The Philippine Fashion Week (PhFW) is a biannual week-long fashion show held in Metro Manila, Philippines. Dates are determined for the month of May, for showcasing holiday collections (instead of the autumn-winter categorizations which would not apply in the country), and then for the month of October, for showcasing spring and summer collections. It is the longest-running fashion event in the country, and the largest fashion event held in Manila, known as the "Olympics" of Philippine fashion. The Philippine Fashion Week was founded by Joey A. Espino Jr and Audie Espino in 1997. They continue to lead the project as executive producers along with the Espino brothers' protégé, Conchitina (Tina) Herrera.

Filipino designers including Ito Curata, Arcylen Moya, Ezra Santos, Oliver Tolentino, Albert Andrada, Jerome Salaya Ang, Noel Crisostomo, Jeffrey Rogador, Sidney Perez Sio, EsAc, Pat Santos, Arnold Galang, Roland Alzate, Raoul Ramirez, Lyle Ibanez, Cherry Samuya Veric, Philipp Tampus, Junjun Cambe, Mixy Dy, Jian Lasala, Randall Solomon, Kaye Morales, Boyet Dysangco, Anthony Nocom, Eric Delos Santos, Cesar Gaupo, Robin Tomas, Lesley Mobo, Frederick Peralta, Ben Farrales, Pitoy Moreno and Aureo Alonzo have presented full collections on Philippine Fashion Week's multi-media platform. The event is ‘by invitation only’ and participating designers pay a participation fee, with each designer undergoing a stringent selection process with their collections approved on the basis of design ingenuity.

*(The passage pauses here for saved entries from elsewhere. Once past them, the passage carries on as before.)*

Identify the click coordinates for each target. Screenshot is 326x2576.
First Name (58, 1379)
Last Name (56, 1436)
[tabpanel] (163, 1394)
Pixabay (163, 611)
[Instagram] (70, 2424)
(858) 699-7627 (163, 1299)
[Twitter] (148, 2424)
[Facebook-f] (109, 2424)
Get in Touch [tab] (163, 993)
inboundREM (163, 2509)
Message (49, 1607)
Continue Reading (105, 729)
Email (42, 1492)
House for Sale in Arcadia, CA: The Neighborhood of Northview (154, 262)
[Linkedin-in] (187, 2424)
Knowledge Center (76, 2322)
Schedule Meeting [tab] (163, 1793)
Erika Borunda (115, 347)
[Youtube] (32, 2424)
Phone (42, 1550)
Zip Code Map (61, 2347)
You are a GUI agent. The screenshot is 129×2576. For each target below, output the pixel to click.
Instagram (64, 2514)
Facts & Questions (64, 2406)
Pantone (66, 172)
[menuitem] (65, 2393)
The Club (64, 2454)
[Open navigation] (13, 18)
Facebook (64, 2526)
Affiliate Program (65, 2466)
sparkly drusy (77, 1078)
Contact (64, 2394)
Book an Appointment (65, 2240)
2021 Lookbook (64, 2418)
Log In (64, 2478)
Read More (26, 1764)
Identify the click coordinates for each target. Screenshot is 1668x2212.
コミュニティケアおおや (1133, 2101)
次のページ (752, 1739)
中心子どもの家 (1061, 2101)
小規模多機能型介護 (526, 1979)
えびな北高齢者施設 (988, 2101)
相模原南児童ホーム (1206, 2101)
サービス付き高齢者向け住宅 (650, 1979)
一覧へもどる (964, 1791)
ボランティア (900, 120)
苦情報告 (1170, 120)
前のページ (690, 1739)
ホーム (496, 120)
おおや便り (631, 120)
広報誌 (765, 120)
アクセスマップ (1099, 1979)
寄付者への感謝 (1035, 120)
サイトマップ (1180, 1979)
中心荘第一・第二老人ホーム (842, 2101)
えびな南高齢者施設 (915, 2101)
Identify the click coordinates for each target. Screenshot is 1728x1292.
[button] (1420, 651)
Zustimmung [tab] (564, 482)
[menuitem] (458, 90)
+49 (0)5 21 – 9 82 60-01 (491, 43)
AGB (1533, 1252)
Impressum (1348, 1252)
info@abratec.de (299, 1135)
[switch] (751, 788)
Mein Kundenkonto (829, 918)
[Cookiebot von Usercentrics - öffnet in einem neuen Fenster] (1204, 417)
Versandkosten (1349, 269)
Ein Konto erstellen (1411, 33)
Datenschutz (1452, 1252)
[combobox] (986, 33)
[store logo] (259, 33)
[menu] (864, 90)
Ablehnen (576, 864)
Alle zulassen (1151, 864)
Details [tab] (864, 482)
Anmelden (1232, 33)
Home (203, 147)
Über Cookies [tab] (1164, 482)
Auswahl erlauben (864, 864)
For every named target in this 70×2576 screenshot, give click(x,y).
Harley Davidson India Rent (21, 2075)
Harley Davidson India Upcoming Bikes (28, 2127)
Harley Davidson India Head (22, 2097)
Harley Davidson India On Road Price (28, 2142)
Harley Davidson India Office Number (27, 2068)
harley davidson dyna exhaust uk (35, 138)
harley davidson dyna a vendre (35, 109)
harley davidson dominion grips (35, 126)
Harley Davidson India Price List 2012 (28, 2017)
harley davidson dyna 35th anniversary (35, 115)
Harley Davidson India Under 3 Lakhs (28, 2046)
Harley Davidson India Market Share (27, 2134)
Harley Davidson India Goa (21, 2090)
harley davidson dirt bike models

Each season, Philippine Fashion Week generates extensive media coverage reaching an average audience of five million viewers, followers and fashion fans throughout the world.

As of 2008, it has been consistently held at the SMX Convention Center and SM Mall of Asia, until 2019 when it was held at Crowne Plaza Manila Galleria.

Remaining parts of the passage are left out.